Jenin es la chica que realiza este servicio en nuestra sección. Comprendo lo que ha ocurrido.

Estoy profundamente apenado. Por el niño nonato, por Shinar, pero sobre todo por el hecho de que mi pareja haya actuado con sigilo para que no me entere, para llevarlo a cabo cuando yo estaba ausente; y por el muro de silencio y evasivas que sé que ella y sus compañeras alzarán en el instante en el que intente ayudar.

—¿Cómo estás, Shinar? ¿Por qué hiciste esto? ¿Por qué no me lo dijiste?

Porque temía que estuviera dispuesto a rechazarla y abandonarla, me dice. Rompe a llorar. Me arrodillo a su lado.

—Shinar —me oigo decir con una voz tan rebosante de ternura que me sorprende—. Shinar.

Ghilla la sostiene. Jenin presiona una compresa de lino donde persiste la hemorragia.

—Dime la verdad. ¿Estás bien?

—No —contesta.

La mente me funciona a toda velocidad. ¿Qué podría utilizar como litera? ¿Cómo llevarla al hospital? Le acaricio la frente empapada de sudor. Me vienen a la memoria otras ausencias.

—¿Habías hecho esto antes?

No responde.

Me enfrento a Ghilla y a Jenin.

Todas enmudecen. ¿Qué otros mundos pueden estar más lejanos que el mío y el de Shinar?

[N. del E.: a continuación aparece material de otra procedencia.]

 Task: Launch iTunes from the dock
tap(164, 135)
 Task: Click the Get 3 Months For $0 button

—No quiero que vuelvas a hacer esto. —Asesto una mirada furiosa a las otras mujeres y después miro de nuevo a la mía—. ¿Lo entiendes, Shinar? Si lo haces, te abandonaré.

Ha perdido muchísima sangre. Tenemos que llevarla dónde puedan ofrecerle ayuda. ¿Por qué no ha hecho algo para no quedarse embarazada? Todas las mujeres que van con el ejército tienen medios para prevenir embarazos. ¿Y por qué iba a conservar al niño en vista de las amenazas de su clan y sus paisanos y sin la seguridad de una promesa o compromiso por mi parte? De hecho, sería todo lo contrario, porque es evidente que cree que estoy dispuesto a darle de lado.

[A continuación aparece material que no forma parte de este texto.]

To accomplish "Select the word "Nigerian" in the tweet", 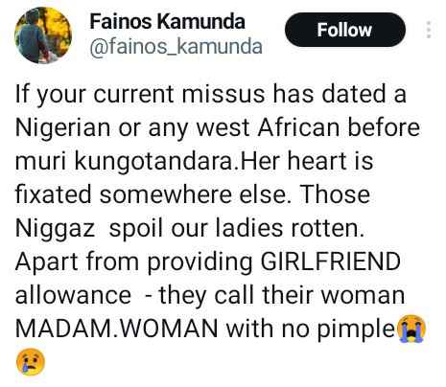I will tap(63, 128).
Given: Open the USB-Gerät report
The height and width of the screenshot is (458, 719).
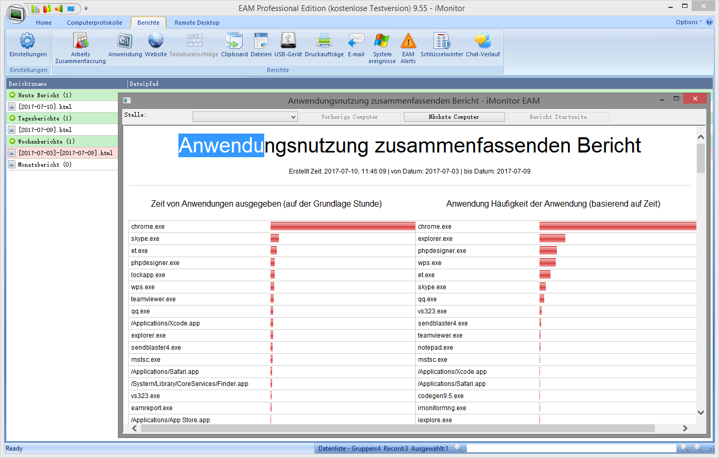Looking at the screenshot, I should pyautogui.click(x=288, y=42).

¿Será posible que esta mujer me ame?

Desestimo tal posibilidad enseguida y no porque me parezca remota (después de todo, hace más de un año que se acuesta en mi cama), sino porque la idea tiene sentido… Y cada vez que creo que algo tiene sentido con ella, su reacción me desconcierta.

¿Y qué hay de lo que siento yo? Había creído que tenía bajo control mis sentimientos hacia ella. Sin embargo, me sorprendo abrazándola con suave delicadeza. Siento que se me humedecen los ojos y me pongo tenso para contener las lágrimas, pero Shinar lo nota.

—¿Me dejarás ahora? —pregunta.

La estrecho contra mí.

—Lo harás —añade.

—No. —De nuevo me sorprendo a mí mismo por la certidumbre con la que he respondido—. Pero tienes que hacer algo por mí.

—¿Qué?

—Tienes que dejarme que te ayude.

El hospital la admitirá. El jefe de cirujanos es su jefe; los otros médicos la conocen y la aprecian. No pueden ponerla en el pabellón con los soldados, pero la meterán en el ala de la ciudad, que es igual de buena. Los cirujanos han visto miles y miles de abortos provocados. Se lo digo a ella, aunque lo sabe muy bien. La beso. Toda resistencia desaparece de su cuerpo.

—No creo que pueda andar —dice.

—No te abandonaré, Shinar. No estoy enfadado contigo, sólo preocupado. Por ti y por esa pobre criatura… —Soy incapaz de decir «nuestra»—… que hemos perdido porque otros nos odian. Se aferra a mí e intenta incorporarse.

—Ayúdame —me pide.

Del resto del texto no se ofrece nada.